Threading Model
VPE's low-latency runtime is intentionally split across several execution domains. The important point is that rendering and GameObject mutation stay on Unity's main thread, while physics simulation and time-sensitive game logic can run independently at a higher rate.
The current runtime architecture is built around four domains:
| Domain | Main code | What it does |
|---|---|---|
| Unity main thread | PhysicsEngine.Update(), SimulationThreadComponent.Update(), PinMameGamelogicEngine.Update() |
Applies visuals, drains queued callbacks, polls some PinMAME outputs, runs Unity APIs |
| Simulation thread | SimulationThread, PhysicsEngineThreading.ExecuteTick() |
Runs the 1 kHz physics simulation loop, dispatches low-latency inputs, advances physics, publishes snapshots |
| Native input polling thread | NativeInputManager, VisualPinball.Unity.NativeInput |
Polls keyboard input outside Unity's frame loop and forwards events into a lock-free ring buffer |
| PinMAME native callback thread(s) | pinmame-dotnet callbacks, PinMameGamelogicEngine handlers |
Raises ROM-driven outputs such as coils, displays, mechs, audio, and state changes |
High-level flow
flowchart TD
Input["Native input polling thread<br/>500 us poll default<br/>1000 us in editor"] -->|Lock-free ring buffer| Sim["Simulation thread<br/>1000 Hz / 1 ms tick"]
UnityInput["Unity Input System<br/>main-thread fallback"] -->|Queued external switches| Sim
Sim -->|Direct switch dispatch| PM["PinMAME emulation<br/>Native callback thread(s)"]

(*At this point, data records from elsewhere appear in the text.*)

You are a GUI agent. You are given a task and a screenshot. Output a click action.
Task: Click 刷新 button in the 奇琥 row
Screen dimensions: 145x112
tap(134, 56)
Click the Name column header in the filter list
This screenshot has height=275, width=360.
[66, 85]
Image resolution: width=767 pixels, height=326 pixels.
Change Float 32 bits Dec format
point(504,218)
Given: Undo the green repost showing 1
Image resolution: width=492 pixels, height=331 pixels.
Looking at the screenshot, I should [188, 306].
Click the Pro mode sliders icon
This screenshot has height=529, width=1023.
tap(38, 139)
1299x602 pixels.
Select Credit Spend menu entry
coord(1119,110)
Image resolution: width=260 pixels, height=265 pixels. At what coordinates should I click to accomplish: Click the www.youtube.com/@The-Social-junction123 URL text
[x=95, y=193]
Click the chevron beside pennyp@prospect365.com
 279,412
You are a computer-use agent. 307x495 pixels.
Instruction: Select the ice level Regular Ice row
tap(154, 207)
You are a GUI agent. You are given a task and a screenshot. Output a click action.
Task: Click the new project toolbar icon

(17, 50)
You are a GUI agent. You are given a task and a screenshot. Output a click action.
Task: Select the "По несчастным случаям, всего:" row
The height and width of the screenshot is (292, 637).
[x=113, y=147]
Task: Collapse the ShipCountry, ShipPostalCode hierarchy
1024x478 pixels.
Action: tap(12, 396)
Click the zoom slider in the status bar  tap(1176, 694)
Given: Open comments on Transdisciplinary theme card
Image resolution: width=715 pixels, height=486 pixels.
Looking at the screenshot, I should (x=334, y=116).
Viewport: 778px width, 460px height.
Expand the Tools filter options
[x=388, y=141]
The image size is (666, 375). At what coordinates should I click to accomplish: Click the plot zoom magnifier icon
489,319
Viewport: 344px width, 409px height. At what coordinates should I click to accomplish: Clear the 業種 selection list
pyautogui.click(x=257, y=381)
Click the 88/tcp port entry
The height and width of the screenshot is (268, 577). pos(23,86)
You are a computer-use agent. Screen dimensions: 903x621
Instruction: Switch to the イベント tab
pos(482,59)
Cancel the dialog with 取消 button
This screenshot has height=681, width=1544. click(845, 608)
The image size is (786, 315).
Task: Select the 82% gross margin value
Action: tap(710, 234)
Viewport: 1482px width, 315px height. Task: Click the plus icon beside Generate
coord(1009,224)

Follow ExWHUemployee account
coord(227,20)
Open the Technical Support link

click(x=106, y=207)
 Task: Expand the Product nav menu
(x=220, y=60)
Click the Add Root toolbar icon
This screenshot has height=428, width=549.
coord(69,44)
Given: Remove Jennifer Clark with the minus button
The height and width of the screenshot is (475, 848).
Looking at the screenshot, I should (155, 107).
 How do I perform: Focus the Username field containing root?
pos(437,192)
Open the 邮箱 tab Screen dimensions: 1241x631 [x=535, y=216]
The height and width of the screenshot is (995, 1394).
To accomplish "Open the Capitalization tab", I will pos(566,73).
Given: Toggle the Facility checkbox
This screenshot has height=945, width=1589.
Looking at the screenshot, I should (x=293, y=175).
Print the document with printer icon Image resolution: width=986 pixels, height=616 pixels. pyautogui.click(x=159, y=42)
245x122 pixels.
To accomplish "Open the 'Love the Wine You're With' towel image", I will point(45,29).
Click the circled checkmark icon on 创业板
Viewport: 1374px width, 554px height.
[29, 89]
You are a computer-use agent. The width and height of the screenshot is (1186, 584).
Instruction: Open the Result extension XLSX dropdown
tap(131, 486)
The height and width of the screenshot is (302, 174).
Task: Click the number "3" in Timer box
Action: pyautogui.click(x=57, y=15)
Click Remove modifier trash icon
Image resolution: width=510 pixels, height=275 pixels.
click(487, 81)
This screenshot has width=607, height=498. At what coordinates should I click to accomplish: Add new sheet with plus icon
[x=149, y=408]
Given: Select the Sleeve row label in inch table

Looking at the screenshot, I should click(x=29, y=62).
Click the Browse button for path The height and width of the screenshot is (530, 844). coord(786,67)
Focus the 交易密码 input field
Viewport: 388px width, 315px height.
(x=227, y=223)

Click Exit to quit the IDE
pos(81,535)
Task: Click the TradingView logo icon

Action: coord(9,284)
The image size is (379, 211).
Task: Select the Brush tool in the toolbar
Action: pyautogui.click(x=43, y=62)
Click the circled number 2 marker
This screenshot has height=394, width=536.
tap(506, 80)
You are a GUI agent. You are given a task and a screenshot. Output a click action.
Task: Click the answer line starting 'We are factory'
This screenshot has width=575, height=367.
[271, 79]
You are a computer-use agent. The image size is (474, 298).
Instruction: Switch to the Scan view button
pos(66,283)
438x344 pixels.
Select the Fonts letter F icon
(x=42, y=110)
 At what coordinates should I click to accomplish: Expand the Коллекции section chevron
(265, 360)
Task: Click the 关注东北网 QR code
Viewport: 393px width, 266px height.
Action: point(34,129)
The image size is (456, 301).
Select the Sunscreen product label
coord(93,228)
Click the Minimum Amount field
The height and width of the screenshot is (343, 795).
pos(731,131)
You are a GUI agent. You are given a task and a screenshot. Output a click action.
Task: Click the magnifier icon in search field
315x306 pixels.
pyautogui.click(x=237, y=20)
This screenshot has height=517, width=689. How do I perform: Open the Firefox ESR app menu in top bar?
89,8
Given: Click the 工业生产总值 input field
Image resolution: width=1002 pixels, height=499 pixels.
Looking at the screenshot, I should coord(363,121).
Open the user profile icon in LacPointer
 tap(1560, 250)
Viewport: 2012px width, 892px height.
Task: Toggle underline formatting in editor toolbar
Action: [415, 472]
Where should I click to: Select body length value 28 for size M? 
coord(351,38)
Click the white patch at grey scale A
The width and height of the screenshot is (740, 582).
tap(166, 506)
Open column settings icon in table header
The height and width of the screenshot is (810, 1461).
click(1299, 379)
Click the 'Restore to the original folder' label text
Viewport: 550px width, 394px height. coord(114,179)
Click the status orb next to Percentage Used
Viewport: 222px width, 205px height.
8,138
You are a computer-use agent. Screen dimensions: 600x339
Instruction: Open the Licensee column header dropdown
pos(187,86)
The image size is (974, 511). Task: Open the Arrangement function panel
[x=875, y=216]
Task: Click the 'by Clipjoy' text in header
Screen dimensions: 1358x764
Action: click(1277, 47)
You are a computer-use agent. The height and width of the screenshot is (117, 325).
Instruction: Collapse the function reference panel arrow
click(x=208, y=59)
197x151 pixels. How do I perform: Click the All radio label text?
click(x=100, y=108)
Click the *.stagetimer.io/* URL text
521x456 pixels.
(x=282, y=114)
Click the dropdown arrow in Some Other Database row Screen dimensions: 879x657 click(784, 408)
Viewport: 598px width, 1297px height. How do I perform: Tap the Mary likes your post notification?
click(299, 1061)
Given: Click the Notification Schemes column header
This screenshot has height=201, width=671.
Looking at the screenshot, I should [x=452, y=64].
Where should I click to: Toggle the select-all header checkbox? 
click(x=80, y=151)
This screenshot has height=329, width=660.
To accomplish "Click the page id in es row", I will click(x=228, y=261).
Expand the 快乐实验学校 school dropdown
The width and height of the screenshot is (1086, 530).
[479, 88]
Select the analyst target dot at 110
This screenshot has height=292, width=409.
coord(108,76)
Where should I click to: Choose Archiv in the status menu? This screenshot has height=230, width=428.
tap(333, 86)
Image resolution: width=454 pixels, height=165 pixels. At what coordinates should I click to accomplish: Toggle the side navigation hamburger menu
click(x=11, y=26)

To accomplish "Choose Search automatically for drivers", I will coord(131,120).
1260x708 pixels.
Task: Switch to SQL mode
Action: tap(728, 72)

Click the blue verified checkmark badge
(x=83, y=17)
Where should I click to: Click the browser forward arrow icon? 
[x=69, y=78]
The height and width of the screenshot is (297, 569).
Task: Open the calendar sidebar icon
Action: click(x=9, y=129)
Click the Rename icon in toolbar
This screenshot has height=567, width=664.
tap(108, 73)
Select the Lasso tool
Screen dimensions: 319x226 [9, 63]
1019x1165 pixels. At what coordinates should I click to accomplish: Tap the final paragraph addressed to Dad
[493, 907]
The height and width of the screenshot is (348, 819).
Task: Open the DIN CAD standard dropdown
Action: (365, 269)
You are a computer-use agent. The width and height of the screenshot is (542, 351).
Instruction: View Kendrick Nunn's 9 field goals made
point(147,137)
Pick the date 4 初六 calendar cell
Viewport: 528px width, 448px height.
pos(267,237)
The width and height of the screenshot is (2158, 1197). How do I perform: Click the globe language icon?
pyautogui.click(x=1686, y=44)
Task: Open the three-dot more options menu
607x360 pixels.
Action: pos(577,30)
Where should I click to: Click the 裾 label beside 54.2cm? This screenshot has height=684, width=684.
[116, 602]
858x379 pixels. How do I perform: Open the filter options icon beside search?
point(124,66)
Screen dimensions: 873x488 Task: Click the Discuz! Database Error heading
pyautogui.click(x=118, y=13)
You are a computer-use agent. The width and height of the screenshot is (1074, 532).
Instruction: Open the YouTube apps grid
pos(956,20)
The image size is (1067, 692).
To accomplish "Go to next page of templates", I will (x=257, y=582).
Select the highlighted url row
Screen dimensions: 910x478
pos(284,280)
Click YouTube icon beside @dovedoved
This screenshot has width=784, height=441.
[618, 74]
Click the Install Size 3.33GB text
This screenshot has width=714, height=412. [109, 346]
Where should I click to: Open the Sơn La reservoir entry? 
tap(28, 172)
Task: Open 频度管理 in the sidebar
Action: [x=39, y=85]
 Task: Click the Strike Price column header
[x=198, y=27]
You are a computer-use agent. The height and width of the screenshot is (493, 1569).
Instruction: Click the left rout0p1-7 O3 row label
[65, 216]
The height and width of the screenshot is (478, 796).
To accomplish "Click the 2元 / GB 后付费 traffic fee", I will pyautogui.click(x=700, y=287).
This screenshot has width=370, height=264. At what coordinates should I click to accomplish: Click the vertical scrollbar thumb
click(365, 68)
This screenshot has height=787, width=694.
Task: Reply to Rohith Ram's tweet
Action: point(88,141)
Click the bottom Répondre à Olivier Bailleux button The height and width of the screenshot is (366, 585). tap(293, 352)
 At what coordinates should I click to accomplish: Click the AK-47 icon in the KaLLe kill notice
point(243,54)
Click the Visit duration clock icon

PM -->|Coil events for low-latency consumers| Sim
PM -->|Display/mech/coil UI callbacks| Main["Unity main thread<br/>Update()"]
PM -->|Lamp/GI deltas polled per frame| Main
Sim -->|Triple-buffer snapshot publish<br/>once per tick| Snapshot["SimulationState"]
Snapshot -->|Read once per frame| Main
Main -->|Apply GameObject motion<br/>and shared PinMAME state| Visuals["Visible table state"]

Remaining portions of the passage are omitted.